‘I’m tired of this back-slappin’ “isn’t humanity neat” bullshit. We’re a virus with shoes.’ ~ Bill Hicks
brief ode to the new forever times
It often feels like we’re in the winter of humanity: unconsciously consuming ourselves into nihility in the pursuit of something unimaginatively meaningless – like a bad dream. Blake’s Dark Satanic Mills, in all their destruction of nature and human relationships, have simply been replaced by server farms and data centres. The hegemonic views of tech-oligarchs in cahoots with government, intelligence and the Military Industrial Complex, not to mention the depressingly limited notion of consciousness expressed by leading scientists when conversing with AI, fills me with utter despair. I feel an intense melancholy towards the horror of it all to the point that I just don’t want to be in this world anymore.
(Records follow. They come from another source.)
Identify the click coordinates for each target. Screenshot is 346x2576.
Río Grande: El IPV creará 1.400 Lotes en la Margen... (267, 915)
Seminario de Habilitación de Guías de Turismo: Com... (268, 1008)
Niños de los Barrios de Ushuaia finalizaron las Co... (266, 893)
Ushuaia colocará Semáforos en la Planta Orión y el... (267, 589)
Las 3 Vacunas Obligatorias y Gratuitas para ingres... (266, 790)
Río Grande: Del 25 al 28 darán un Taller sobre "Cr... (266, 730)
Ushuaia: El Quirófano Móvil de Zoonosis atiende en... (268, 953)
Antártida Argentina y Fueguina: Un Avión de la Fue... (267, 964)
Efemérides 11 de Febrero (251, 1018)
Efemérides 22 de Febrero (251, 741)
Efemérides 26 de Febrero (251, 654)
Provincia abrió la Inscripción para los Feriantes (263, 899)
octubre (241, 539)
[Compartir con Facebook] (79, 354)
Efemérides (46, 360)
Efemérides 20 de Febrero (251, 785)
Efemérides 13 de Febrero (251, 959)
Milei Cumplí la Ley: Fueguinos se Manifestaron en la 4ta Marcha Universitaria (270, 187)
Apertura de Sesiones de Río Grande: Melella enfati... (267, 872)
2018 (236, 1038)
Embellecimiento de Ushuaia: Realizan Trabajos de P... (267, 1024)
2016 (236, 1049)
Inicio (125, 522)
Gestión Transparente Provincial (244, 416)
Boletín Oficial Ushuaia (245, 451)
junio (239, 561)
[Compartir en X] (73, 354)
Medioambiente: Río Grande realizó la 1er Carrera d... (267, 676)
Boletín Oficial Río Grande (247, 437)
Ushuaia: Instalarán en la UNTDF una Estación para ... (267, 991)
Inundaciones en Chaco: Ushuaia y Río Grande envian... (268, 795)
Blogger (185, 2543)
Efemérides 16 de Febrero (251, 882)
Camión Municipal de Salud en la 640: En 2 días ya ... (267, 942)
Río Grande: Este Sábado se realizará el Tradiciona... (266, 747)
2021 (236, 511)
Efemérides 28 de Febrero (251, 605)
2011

Nuclear weapons were a game-changer for humanity: the pointless destruction of Earth now lies at the touch of a button, its widespread proliferation supposedly a means to check man’s darker impulses towards self-annihilation… though for how long? Similarly, Big Tech, in all its hyperreal nihilism and mind-numbing homogenisation, has ensured philistine nerds have become the main drivers of a uniformly beige and atomised culture. Where man destroys, art creates; man disconnects, art reconnects. And so, what of the arts amid all this? It appears to have retreated into an institutionalised bubble, hunkered down in an Americanised ‘politicisation of everything’, populated by the privately educated committed to vapid, omnicause activism. There doesn’t seem to be much in the way of ‘art’. Is it possible to transcend this? Or have we gone too far down the rabbit hole into a linear society perpetually fragmented and controlled by soft totalitarianism? Have we become an era devoid of cycles and frontiers? Is there anywhere with a genuinely bohemian spirit?